If you don't have these tools, we recommend using Docker Desktop:
- Mac: Docker Desktop for Mac
- Windows: Docker Desktop for Windows
- Linux: Docker Desktop for Linux
We've provided a docker-compose.yml
file that sets up everything you need to tackle this challenge. To get your environment up and running, navigate to the directory where you've unpacked these files using your Command Prompt or Terminal, and execute docker-compose up -d
. This might take a little while, especially if it's your first time running it.
Once docker-compose up -d
completes, you'll gain access to a Postgres Database and PGAdmin, a tool for interacting with the data. To access PGAdmin, open your web browser and go to localhost:5050
. From there, you'll need to configure a connection to the server. To do this, select "Add New Server" from the dashboard.
Connection Details:
- Host:
local_pg
- Port:
5432
- User:
postgres
- Password:
postgres
The database is comprised of three tables:
Column Name | Data Type | Description |
---|---|---|
event_id (primary_key) | VARCHAR | Unique ID for the event |
home_team | VARCHAR | Home team for the event |
away_team | VARCHAR | Away team for the event |
home_team_location | VARCHAR | Base city of the home team |
away_team_location | VARCHAR | Base city of the away team |
day_of_week | VARCHAR | Day of the week ('Sunday', etc.) |
time_slot | VARCHAR | Categorical time/day grouping |
game_day | TIMESTAMP | Game date (EST) |
game_start_time | TIMESTAMP | Event start time (EST) |
week_start | TIMESTAMP | Start time of the week (EST) |
week_of_season | FLOAT | Week number of the season |
Column Name | Data Type | Description |
---|---|---|
user_number (primary_key) | VARCHAR | Unique user identifier |
age | FLOAT | User's age in years |
registration_timestamp | TIMESTAMP | Registration timestamp for the sportsbook (EST) |
location | VARCHAR | User's place of residence |
Column Name | Data Type | Description | Additional Resources |
---|---|---|---|
bet_id (primary_key) | INTEGER | Unique bet identifier | |
user_number | VARCHAR | Unique user identifier | |
event_id | VARCHAR | Event associated with the bet | |
bet_offer_type_name | VARCHAR | Description of the bet type | Spread, Over/Under, Outright |
wager_amount | FLOAT | Wager amount in USD | |
outcome_decimal_odds | FLOAT | Bet odds in decimal format | Decimal Odds |
outcome_american_odds | FLOAT | Bet odds in American format | American Odds |
bet_placed_time | TIMESTAMP | Bet placement time (EST) | |
bet_status | VARCHAR | Bet settlement status | |
bet_result | VARCHAR | Bet outcome | |
payout | FLOAT | Payout amount in USD if the bet wins |
The compose file also sets up a Jupyter Server instance for you to use.
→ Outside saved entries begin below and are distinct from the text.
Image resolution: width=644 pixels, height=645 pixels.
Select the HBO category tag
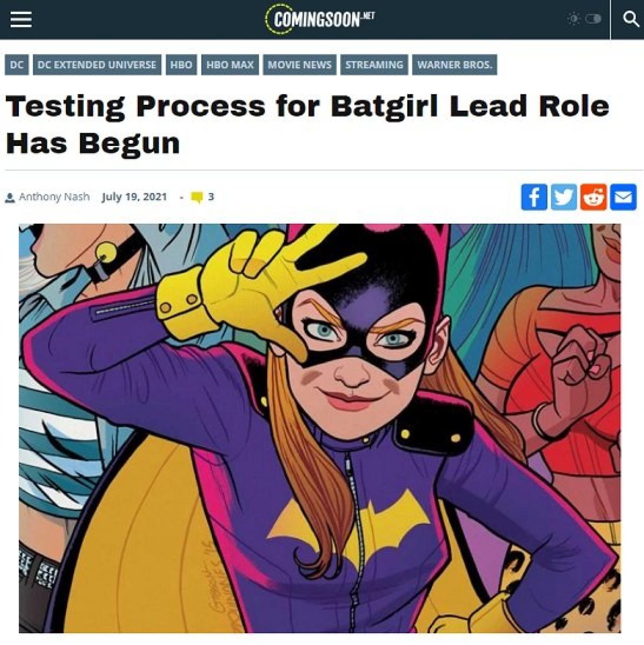[181, 65]
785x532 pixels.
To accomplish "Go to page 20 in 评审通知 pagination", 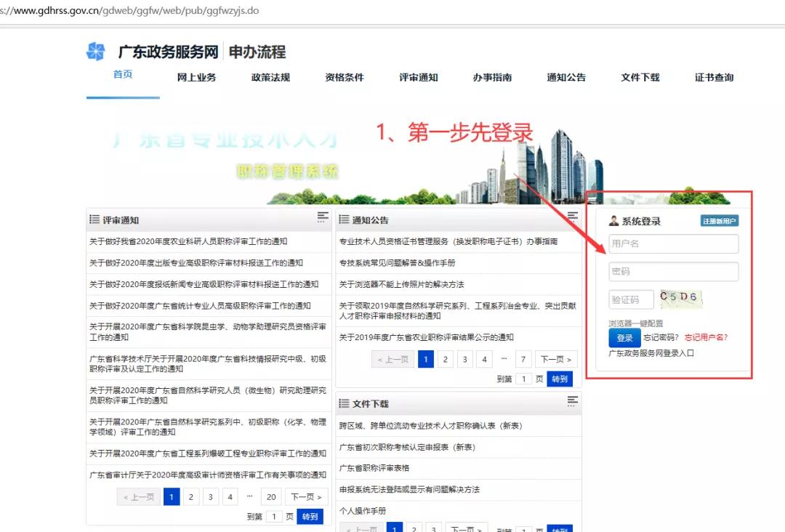I will tap(272, 497).
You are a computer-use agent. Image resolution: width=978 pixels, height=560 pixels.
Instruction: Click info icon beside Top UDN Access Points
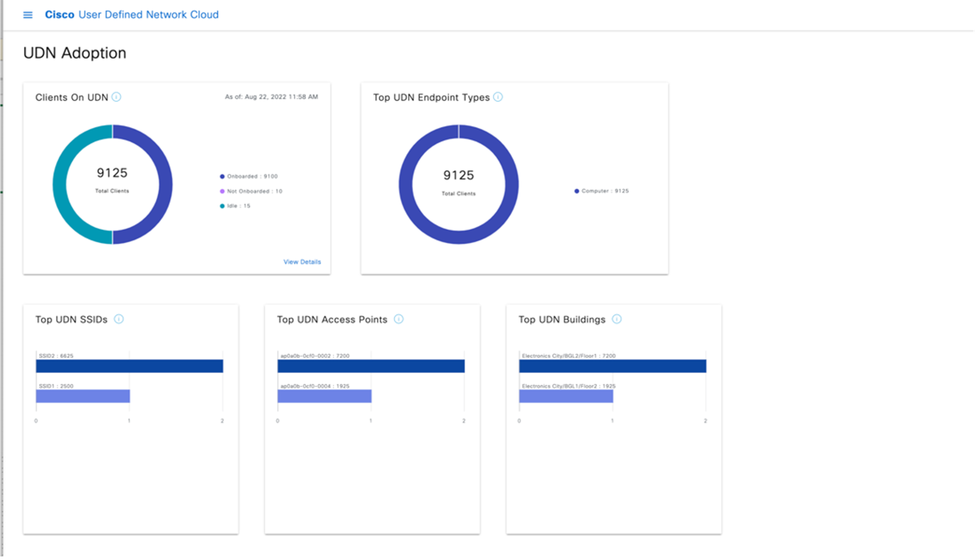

You can access it by going to localhost:8888?token=sports
in your web browser.
For this challenge, feel free to modify any existing files or add new ones as you see fit. This includes the provided Jupyter notebook. The only files that must remain untouched are the CSV files in the data
directory.
Unlike the Data Scientist version of this challenge, the MLE version is more open-ended. Your interpretation of the problem and how you address the loose requirements will be a significant part of the evaluation.
We genuinely mean it when we say not to spend too much time on this challenge. Beyond technical skills, we're interested in other soft skills, including time management.
Provide us with a write-up in whichever format you prefer, outlining your solution concisely. Additionally, take this chance to suggest extra features or improvements you would implement with more time.
(Note: While mentioning "monitoring model outputs" is valuable, please elaborate on how you would do this.)
Please save your write-up as challenge_submission.<file_extension>
and place it in the project root.
Once you've completed the challenge, repackage the project as <your_name>_interview_challenge.zip
and send it back to the recruiter.